To go back to your statement and this question, we did learn 25 years ago that quality is free, and we also learned that it doesn't require a big upfront investment. The one arena that's going to cost money-although it costs different amounts and some people do it and some don't-is certainly electronic health records, which is central and expensive.
As a business person, I've argued that the masters of business administration degree ought to be called a masters of business arts. CFOs and their associates deal with numbers, but the reality is they're dealing with a lot of stuff that's non-numerical. I don't want you to sign off on a $3.5 million investment to make patient safety things happen in your hospital. I do want you to sign off on 14 little experiments that go after bits and pieces of it where we can see what works and what doesn't work.

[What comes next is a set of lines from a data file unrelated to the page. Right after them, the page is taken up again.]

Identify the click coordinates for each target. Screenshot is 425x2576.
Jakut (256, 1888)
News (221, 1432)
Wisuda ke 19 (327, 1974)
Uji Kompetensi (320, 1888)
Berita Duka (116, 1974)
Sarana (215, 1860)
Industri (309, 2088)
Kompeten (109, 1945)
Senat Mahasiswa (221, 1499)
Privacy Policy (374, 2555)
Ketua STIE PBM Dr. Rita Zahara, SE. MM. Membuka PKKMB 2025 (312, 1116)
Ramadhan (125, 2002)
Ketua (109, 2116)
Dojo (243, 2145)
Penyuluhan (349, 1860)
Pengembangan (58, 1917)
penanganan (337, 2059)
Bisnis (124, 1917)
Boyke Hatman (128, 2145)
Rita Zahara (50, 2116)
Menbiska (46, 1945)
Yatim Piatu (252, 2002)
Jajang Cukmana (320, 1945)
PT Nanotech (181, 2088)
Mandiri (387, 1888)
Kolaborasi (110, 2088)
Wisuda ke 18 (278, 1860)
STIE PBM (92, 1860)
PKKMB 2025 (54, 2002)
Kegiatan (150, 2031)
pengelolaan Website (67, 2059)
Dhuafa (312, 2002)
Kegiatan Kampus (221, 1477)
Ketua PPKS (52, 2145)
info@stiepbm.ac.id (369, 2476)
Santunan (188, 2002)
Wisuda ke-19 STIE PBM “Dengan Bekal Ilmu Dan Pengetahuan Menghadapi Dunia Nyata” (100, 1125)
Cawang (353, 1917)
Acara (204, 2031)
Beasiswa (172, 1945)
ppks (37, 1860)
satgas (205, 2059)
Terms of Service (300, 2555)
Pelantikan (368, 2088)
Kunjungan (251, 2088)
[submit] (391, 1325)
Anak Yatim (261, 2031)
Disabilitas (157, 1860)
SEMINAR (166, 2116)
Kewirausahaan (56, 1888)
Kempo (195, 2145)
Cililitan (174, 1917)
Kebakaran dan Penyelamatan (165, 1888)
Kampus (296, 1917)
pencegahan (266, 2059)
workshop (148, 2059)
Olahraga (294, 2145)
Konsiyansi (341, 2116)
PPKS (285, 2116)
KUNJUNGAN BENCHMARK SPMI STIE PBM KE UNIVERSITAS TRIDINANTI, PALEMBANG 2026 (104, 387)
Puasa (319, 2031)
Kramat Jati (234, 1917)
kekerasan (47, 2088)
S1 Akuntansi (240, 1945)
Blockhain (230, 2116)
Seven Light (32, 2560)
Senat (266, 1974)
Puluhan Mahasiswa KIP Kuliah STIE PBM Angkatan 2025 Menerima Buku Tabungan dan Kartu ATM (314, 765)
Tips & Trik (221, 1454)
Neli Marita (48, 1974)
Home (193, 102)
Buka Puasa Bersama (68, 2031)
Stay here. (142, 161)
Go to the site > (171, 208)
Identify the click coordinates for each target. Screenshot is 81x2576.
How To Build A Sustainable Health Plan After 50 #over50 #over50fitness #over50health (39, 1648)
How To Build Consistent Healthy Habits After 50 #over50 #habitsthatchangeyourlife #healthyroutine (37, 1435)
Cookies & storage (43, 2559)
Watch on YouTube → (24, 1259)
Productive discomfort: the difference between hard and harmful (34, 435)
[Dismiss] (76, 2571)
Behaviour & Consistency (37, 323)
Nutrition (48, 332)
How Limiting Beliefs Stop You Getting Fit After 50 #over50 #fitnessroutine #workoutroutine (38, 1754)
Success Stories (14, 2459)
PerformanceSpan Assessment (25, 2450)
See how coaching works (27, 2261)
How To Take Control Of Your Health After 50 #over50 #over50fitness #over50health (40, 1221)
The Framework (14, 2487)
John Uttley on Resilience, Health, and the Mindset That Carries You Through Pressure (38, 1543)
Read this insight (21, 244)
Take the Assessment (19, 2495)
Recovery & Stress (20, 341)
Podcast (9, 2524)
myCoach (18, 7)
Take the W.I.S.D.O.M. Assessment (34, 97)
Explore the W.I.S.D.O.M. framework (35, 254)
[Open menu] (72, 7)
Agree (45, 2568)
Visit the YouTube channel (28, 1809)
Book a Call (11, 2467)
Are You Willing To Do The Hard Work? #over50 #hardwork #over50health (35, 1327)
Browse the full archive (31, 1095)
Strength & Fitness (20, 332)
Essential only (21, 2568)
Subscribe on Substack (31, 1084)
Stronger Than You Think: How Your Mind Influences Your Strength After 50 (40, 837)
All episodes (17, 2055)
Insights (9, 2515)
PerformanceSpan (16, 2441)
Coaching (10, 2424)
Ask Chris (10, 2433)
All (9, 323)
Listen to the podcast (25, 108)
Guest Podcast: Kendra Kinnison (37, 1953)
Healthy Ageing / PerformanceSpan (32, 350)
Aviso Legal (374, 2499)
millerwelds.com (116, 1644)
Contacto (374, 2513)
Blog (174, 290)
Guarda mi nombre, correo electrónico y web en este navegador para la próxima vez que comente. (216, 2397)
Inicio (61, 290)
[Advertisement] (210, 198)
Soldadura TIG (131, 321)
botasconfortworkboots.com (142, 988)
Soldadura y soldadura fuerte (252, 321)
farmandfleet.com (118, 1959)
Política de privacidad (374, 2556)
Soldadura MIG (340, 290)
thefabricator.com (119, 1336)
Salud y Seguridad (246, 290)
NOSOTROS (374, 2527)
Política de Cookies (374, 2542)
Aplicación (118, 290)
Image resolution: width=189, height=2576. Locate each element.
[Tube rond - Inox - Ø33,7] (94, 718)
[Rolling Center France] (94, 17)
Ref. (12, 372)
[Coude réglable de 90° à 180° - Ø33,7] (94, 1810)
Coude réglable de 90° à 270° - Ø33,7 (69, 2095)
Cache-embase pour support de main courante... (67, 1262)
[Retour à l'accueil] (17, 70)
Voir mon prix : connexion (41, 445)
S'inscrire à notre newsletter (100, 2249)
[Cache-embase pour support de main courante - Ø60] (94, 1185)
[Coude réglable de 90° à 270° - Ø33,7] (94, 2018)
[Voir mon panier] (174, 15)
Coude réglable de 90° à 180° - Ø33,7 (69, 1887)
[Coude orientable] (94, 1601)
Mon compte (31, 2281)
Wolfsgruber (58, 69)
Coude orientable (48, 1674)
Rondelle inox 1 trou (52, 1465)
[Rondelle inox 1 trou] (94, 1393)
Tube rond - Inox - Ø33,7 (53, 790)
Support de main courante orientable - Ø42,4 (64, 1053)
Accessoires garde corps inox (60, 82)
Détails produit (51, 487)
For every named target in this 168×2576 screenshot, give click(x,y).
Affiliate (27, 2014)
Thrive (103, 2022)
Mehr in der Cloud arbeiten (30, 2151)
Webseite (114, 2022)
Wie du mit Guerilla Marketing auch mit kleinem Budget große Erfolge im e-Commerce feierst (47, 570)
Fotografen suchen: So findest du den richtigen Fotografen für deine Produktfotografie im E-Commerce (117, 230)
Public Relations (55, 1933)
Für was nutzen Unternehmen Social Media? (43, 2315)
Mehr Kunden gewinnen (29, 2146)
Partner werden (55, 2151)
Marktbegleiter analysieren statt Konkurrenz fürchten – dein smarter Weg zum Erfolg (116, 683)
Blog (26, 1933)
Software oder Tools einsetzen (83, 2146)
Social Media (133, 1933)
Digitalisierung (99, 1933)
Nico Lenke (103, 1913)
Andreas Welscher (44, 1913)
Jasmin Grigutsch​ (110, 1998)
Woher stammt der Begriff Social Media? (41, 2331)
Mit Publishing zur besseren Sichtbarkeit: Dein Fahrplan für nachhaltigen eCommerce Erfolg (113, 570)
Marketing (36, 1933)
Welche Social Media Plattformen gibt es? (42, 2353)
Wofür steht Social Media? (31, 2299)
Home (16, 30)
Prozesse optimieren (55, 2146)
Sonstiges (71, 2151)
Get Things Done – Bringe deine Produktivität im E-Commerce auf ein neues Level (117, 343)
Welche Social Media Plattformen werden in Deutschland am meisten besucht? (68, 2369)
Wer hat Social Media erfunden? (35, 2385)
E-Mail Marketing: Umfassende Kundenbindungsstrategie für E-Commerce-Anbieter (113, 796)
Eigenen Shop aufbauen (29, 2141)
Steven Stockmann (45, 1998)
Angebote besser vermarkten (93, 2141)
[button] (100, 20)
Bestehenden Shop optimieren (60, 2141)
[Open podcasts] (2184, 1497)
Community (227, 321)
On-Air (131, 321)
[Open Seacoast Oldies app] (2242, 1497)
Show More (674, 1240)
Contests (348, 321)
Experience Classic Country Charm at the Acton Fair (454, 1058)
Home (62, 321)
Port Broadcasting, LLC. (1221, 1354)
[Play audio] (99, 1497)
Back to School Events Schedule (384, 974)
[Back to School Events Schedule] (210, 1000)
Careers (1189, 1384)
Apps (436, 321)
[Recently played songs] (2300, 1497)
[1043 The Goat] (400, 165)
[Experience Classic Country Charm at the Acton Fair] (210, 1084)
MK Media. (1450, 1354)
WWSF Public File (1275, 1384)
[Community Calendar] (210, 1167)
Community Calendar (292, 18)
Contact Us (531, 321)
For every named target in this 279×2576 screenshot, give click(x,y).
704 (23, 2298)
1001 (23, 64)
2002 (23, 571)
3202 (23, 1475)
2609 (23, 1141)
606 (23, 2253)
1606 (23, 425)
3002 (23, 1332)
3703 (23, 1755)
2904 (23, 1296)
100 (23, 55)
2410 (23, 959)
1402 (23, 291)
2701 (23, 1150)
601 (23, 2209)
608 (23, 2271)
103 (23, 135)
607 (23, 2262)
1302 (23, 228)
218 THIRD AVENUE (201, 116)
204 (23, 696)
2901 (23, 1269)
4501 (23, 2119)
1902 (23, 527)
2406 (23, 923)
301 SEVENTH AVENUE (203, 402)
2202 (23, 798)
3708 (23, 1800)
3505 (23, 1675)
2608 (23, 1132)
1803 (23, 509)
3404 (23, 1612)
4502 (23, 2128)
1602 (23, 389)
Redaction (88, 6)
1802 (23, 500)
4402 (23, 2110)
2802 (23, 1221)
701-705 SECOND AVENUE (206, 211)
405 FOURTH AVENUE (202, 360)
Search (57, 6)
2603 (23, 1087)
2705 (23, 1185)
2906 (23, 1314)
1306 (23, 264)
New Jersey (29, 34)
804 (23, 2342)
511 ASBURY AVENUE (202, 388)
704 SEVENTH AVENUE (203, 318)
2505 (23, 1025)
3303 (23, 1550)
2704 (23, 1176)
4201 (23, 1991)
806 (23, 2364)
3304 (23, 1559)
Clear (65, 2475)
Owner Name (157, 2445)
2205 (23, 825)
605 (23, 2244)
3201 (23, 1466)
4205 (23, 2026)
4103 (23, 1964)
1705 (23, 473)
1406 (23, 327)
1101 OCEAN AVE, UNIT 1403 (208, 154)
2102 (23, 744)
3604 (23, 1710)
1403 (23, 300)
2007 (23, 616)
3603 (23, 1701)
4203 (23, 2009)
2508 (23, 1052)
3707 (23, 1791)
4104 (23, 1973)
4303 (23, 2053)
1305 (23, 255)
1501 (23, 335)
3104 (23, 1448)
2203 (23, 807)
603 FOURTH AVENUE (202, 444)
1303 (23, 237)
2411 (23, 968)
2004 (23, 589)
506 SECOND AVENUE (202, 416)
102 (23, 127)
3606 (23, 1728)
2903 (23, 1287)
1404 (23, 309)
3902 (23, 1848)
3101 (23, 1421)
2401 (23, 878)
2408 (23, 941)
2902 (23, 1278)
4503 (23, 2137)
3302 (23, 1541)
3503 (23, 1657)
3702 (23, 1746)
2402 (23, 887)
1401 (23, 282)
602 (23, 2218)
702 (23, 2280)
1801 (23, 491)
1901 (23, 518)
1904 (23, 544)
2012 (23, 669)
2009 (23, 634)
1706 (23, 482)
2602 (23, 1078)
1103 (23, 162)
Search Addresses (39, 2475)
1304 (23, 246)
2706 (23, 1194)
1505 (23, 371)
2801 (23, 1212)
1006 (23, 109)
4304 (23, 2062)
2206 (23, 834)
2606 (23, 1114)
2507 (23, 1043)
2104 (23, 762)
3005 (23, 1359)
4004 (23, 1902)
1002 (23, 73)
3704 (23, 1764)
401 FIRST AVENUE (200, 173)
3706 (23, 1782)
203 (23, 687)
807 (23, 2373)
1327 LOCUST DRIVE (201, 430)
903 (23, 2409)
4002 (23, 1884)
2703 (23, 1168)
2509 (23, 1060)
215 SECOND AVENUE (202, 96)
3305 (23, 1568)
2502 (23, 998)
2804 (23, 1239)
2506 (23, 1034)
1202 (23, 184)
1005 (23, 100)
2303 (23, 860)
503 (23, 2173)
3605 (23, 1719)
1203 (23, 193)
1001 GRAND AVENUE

Look at hospitals such as Griffin Hospital, which achieved success by reorganizing and adopting the Planetree patient-centered care model. They did not do this overnight. They did it over a 15-year period. They had a soaring vision, but they took it a piece at a time. The net result financially is they are so good on patient-centricism and patient safety that they are attracting patients from everywhere. They are making money as a private hospital, increasing market share, without buying their competitors, and it will pay off. But it's not an overnight program.
In the same vein, most of the first five years of experimentation that the Veterans Administration hospitals did cost peanuts. They did not start out with a mega-plan that cost the taxpayers hundreds of millions of dollars.
What's important is practicality, experimentation, very much getting involved in the hospital. Every person's busy. That's not an excuse for not becoming an expert in the process of healing people. Become a player in the hospital's activities. Look at yourself as doing in your own fashion the same thing that the doctor or the nurse or the technician is doing. As a CFO, you can become a champion of half a dozen different programs.
Our problem is not that we need a ton more money. It's that we need to use the money that we have in a far more effective fashion and bring some of these procedures out of the Dark Ages.